Having a more holistic understanding of consensus standards sets the stage for thinking more strategically about the next generation of products.
Think Bigger
Orthopedic OEMs must allocate resources to quality testing one way or another. “Whether you’re putting in the effort internally or partnering with organizations that have that expertise, it’s not optional,” Guenther said.
OEMs can invest in having in-house engineers understand the regulatory process or they can pay outside experts to tell them what’s going on. To Guenther, the choice is obvious.
She emphasizes that product development and R&D engineers benefit most when they understand how their work fits into the larger regulatory and standards landscape. Focusing only on the immediate task can create bottlenecks later, whereas a broader perspective allows teams to anticipate requirements and avoid delays.
In her view, companies that encourage broader, cross-functional awareness, especially around standards and regulatory dynamics, are better positioned to streamline the product development process.
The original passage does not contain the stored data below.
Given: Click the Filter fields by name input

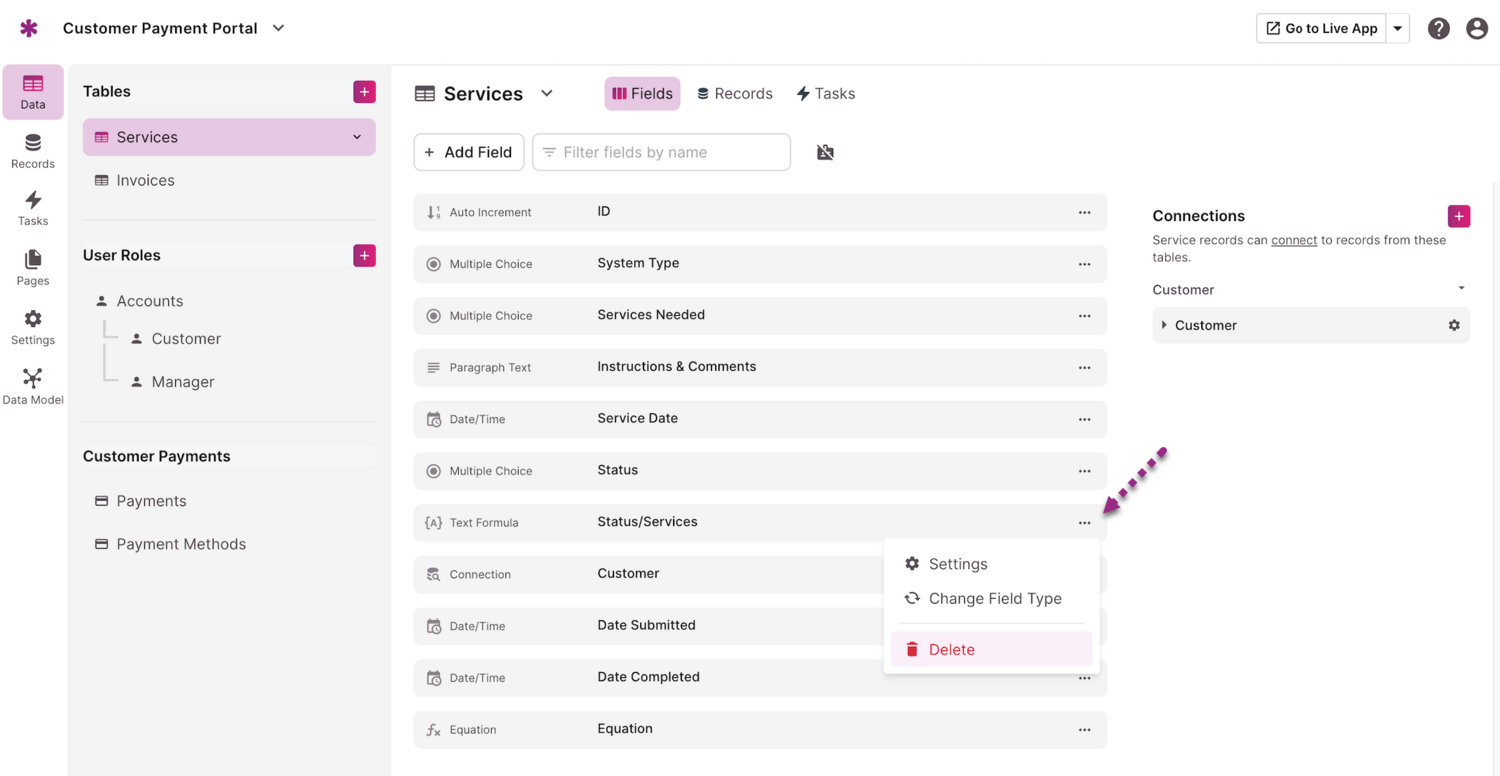Looking at the screenshot, I should [x=672, y=152].
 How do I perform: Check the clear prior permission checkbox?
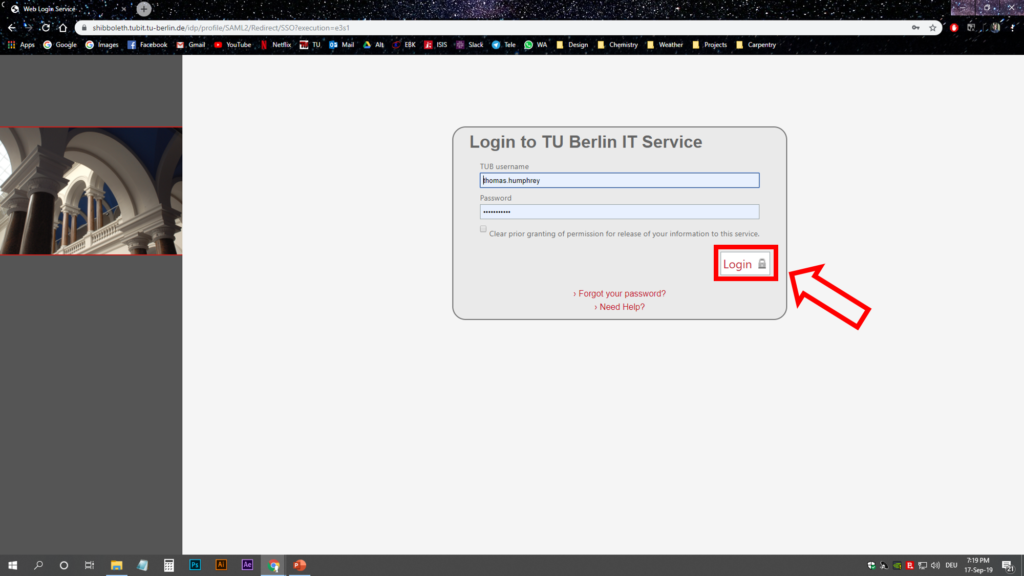click(x=483, y=229)
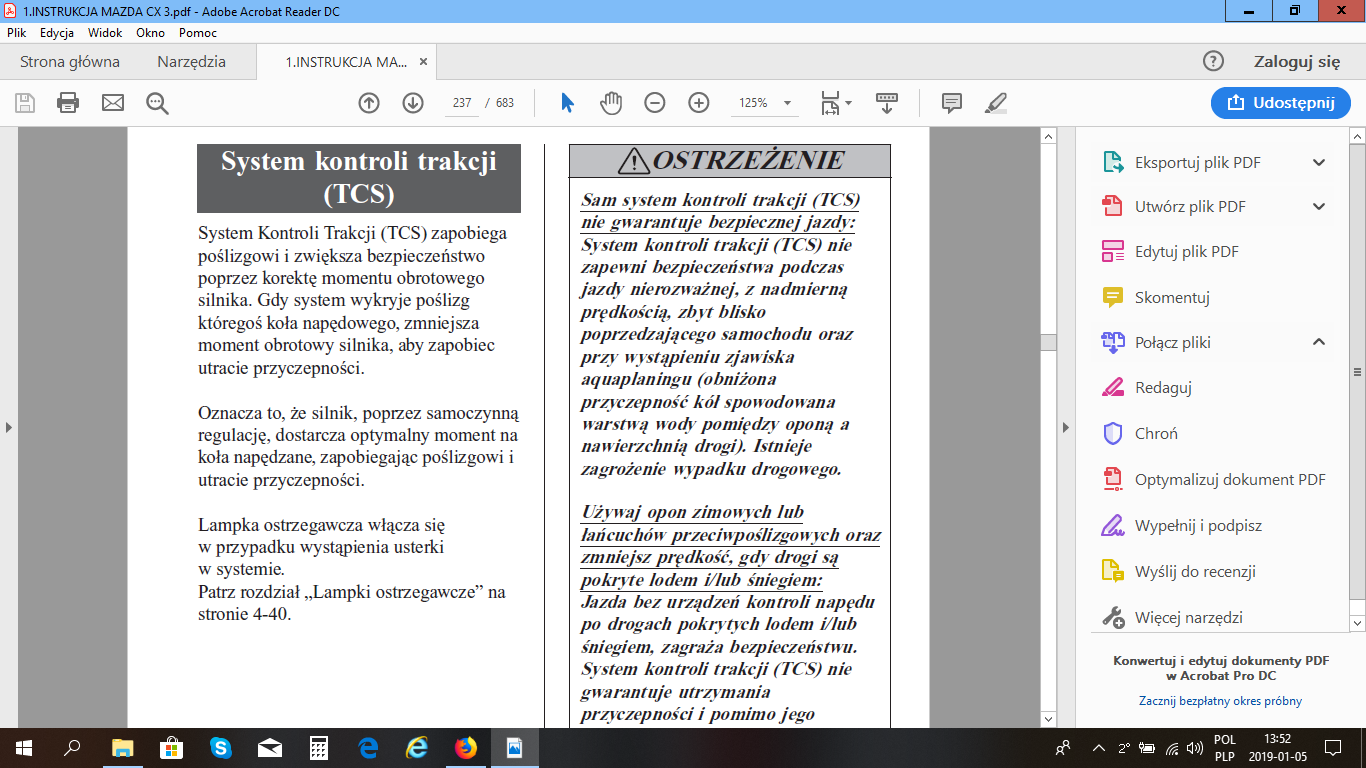Add a sticky note comment
Screen dimensions: 1366x768
click(x=951, y=103)
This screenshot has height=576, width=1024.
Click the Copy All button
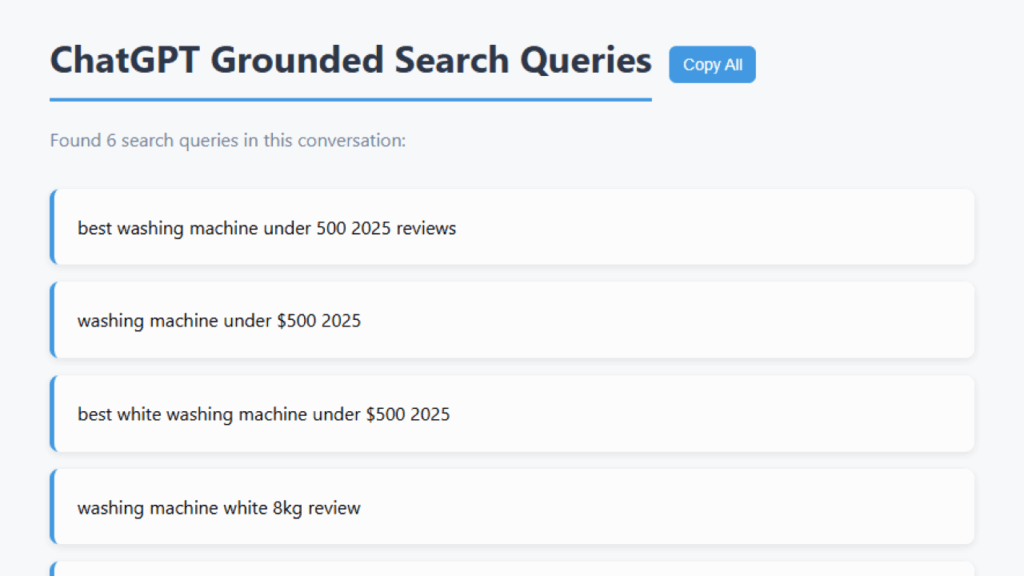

“Systems-level thinking is what keeps you from getting stuck late in the game,” Guenther said. “It’s ultimately what helps you get to market faster.”
Getting involved in standards development isn’t just a checkbox – it’s a strategic move that can shape how products are designed, tested, and brought to market. Engineers who engage early and embrace a more systems-level approach are the ones who will bring the next generation of safe, effective, and patience-centered solutions to life.